### Given records
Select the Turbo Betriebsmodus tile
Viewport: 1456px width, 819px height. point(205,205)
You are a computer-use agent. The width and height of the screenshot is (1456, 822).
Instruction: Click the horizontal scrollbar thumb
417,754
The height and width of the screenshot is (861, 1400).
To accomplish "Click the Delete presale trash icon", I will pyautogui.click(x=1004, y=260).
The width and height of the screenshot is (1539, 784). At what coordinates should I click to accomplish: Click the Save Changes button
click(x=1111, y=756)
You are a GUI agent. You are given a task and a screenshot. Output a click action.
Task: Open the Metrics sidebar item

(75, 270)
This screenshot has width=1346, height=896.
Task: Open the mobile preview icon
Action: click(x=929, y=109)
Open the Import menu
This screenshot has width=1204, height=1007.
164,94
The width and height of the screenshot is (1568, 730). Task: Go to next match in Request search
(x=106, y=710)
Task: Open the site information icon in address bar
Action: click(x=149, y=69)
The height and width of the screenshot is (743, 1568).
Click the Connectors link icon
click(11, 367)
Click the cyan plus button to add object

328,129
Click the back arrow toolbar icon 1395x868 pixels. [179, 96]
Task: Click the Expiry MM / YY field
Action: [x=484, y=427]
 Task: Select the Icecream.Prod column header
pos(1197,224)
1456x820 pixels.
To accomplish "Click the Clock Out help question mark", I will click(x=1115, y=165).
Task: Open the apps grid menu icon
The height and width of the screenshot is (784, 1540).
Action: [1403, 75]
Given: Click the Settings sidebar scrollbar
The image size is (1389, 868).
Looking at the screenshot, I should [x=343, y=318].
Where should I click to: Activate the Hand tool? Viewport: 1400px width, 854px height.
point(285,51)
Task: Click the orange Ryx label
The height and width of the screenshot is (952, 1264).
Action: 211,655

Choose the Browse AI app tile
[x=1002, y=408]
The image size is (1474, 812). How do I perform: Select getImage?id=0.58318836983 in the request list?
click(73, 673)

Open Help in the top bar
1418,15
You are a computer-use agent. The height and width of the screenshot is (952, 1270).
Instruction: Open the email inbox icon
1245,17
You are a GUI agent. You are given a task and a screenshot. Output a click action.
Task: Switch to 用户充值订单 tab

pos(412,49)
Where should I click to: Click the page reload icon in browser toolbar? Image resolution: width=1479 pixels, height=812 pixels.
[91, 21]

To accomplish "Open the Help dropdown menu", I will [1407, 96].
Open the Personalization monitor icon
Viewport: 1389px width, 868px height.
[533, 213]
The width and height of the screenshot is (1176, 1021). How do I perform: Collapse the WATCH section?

### Task prompt
Search the records for the string "computer" and return every line in which it occurs.

### Answer box
You are a computer-use agent. The width and height of the screenshot is (1456, 822).
You are a computer-use agent. The height and width of the screenshot is (952, 1270).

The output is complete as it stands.